*Requirement*. Retype, exactly and with both ends included, the lines below from the one containing "This screenshot has width=600, height=423." through the end; omit the pictures.
Start of Given data
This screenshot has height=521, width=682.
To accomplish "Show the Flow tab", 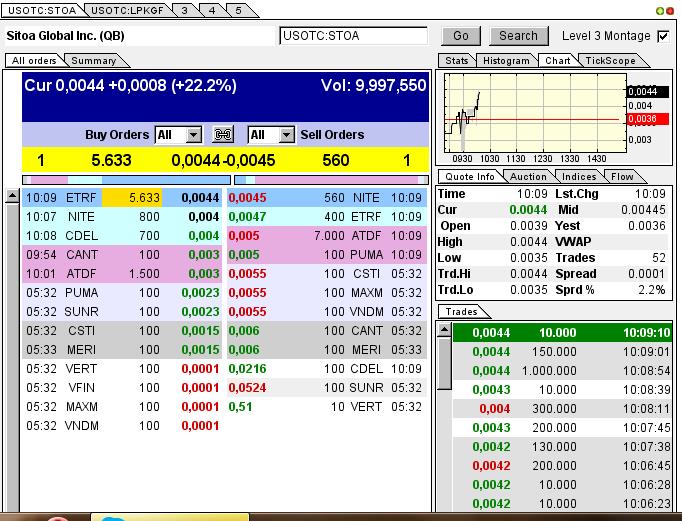I will (622, 176).
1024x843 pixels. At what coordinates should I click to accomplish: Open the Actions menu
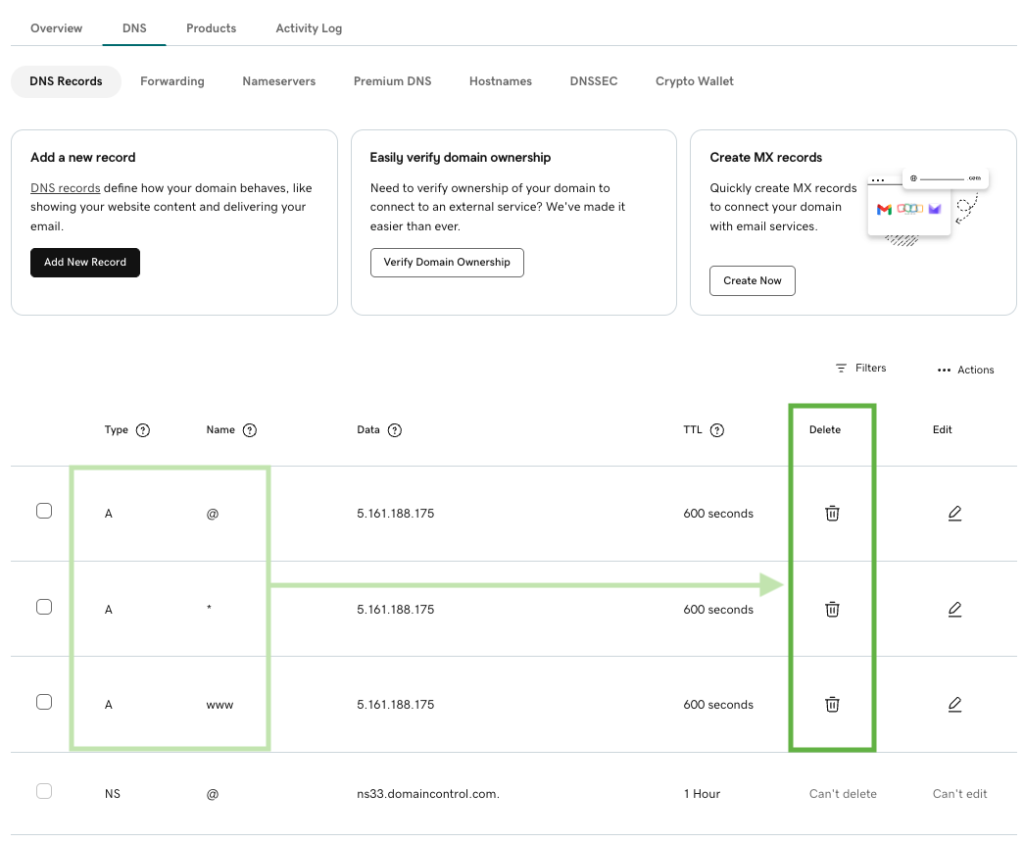965,369
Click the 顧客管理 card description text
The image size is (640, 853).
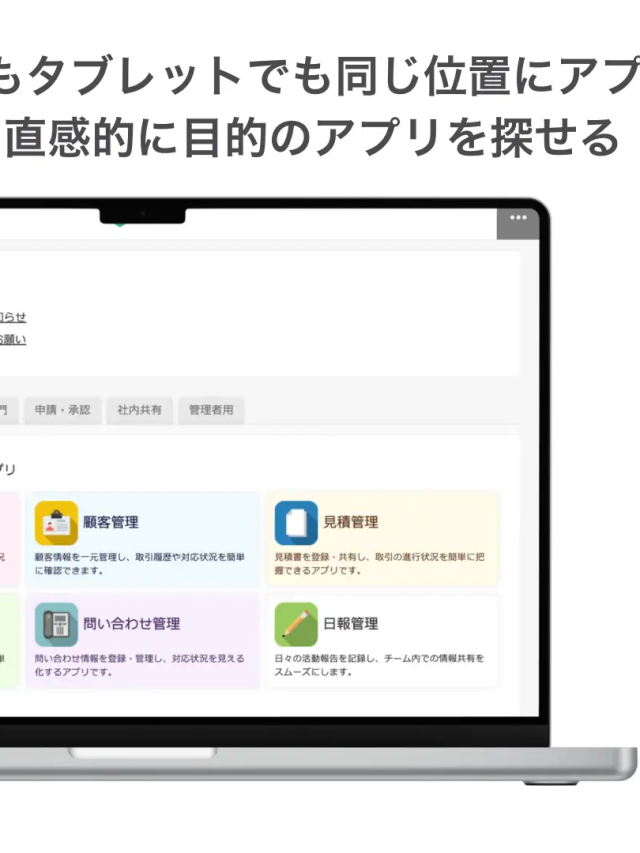[140, 564]
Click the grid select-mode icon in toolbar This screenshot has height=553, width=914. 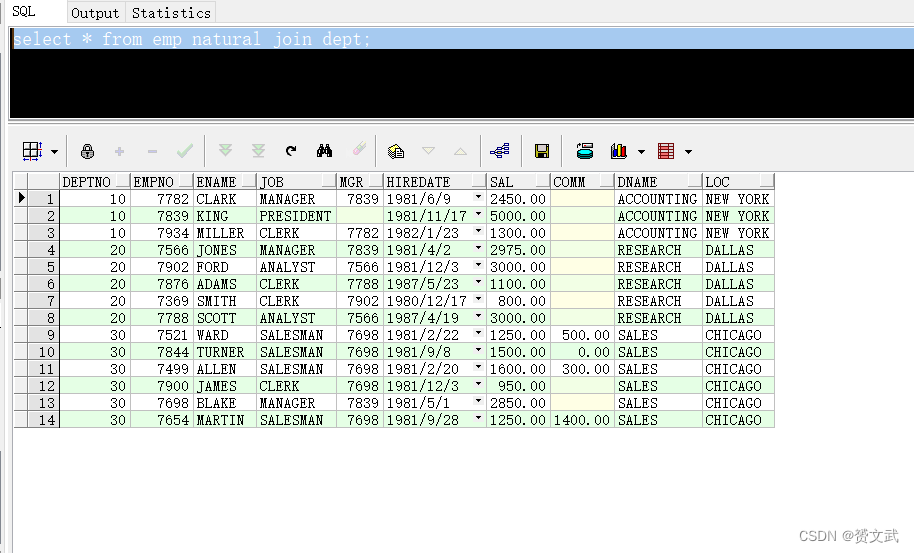(32, 151)
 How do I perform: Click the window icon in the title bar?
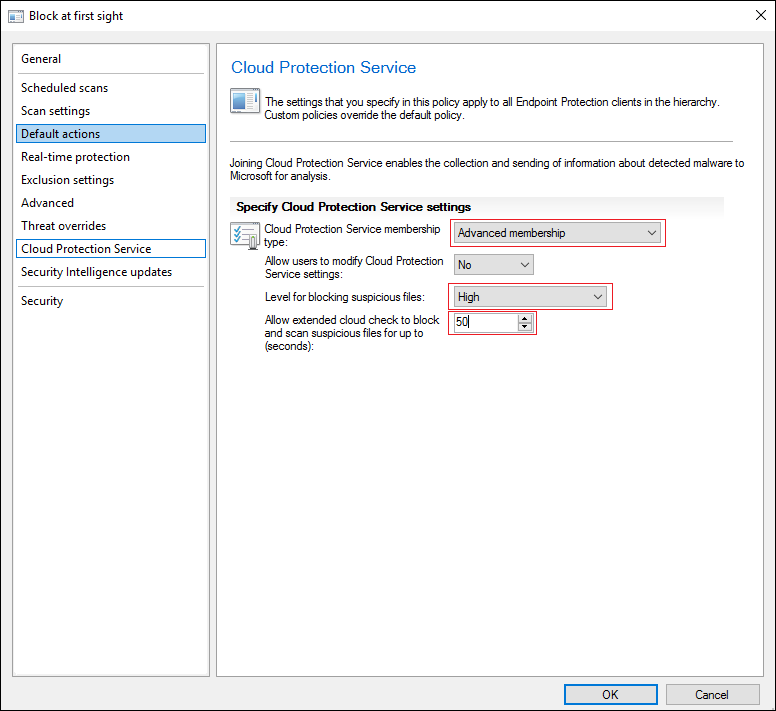click(x=16, y=16)
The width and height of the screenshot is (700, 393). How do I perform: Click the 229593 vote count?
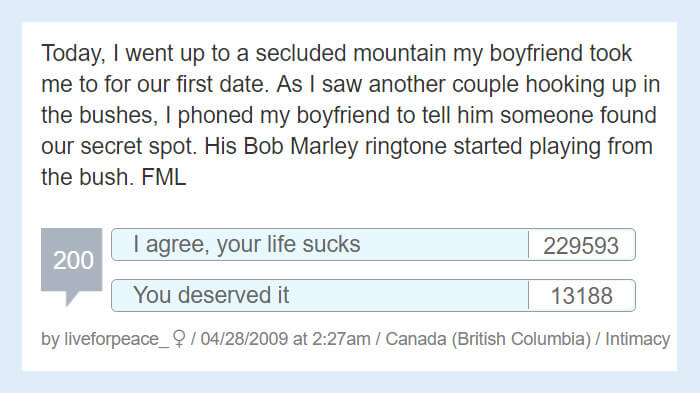click(581, 245)
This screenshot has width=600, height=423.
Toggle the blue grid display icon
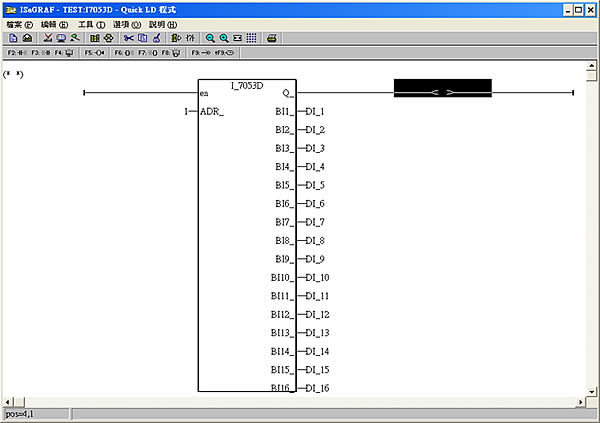(251, 37)
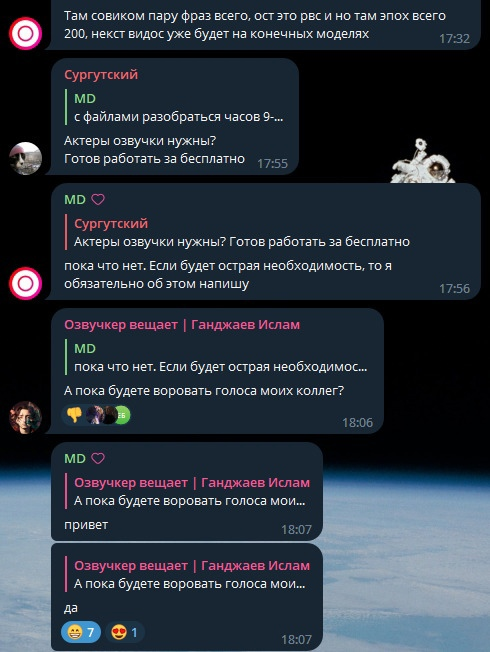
End of Given data
*Task answer*.
This screenshot has width=600, height=423.
Toggle the blue grid display icon
(251, 37)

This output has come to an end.